Article on "Macrophage autophagy protects mice from cerium oxide nanoparticle-induced lung fibrosis" by Annangi, B., Lu, Z., Bruniaux, J., Ridoux, A., da Silva, V. M., Vantelon, D., ... & Lanone, S. (2021).
Abstract:
Cerium (Ce) is a rare earth element, rapidly oxidizing to form CeO2, and currently used in numerous commercial applications, especially as nanoparticles (NP). The potential health effects of Ce remain uncertain, but literature indicates the development of rare earth pneumoconiosis accompanied with granuloma formation, interstitial fibrosis and inflammation.
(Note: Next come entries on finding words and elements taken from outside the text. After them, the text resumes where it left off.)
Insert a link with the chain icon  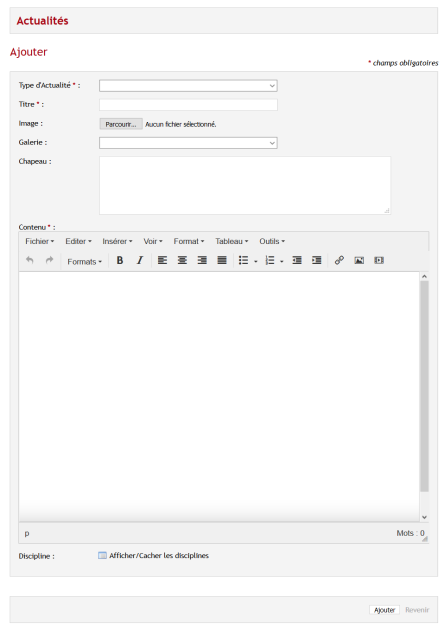[x=339, y=260]
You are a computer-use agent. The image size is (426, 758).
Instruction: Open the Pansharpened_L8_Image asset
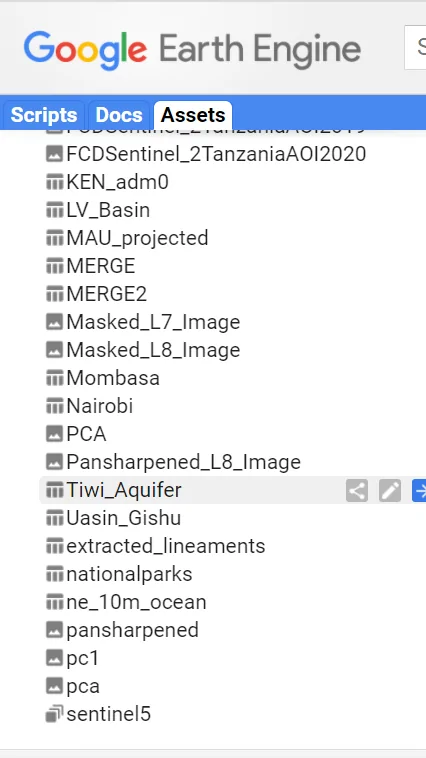pyautogui.click(x=183, y=462)
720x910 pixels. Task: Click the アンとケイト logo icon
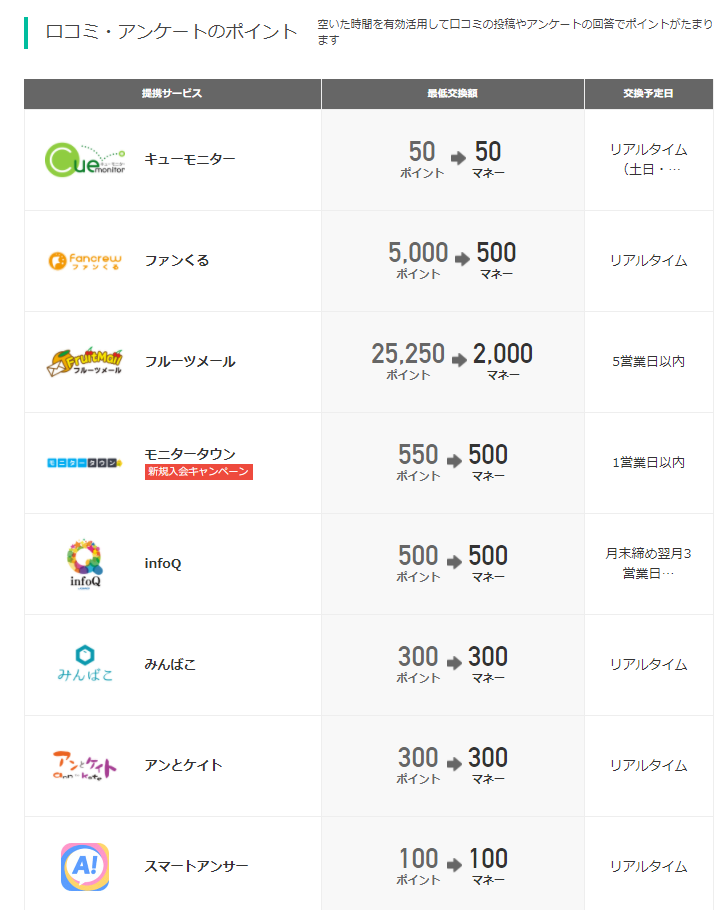(x=85, y=765)
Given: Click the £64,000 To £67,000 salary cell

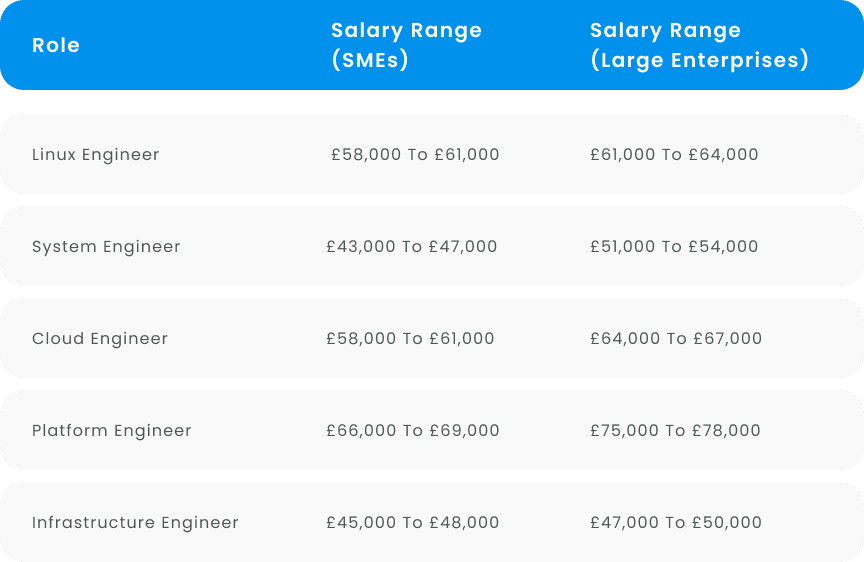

The exact underlying mechanisms are not yet completely understood, and we propose that autophagy could be an interesting target to study, particularly in macrophages. Therefore, the objective of our study was to investigate the role of macrophagic autophagy after pulmonary exposure to CeO2 NP in mice. Mice lacking the early autophagy gene Atg5 in their myeloid lineage and their wildtype counterparts were exposed to CeO2 NP by single oropharyngeal administration and sacrificed up to 1 month after. At that time, lung remodeling was thoroughly characterized (inflammatory cells infiltration, expression of fibrotic markers such as αSMA, TGFβ1, total and type I and III collagen deposition), as well as macrophage infiltration (quantification and M1/M2 phenotype).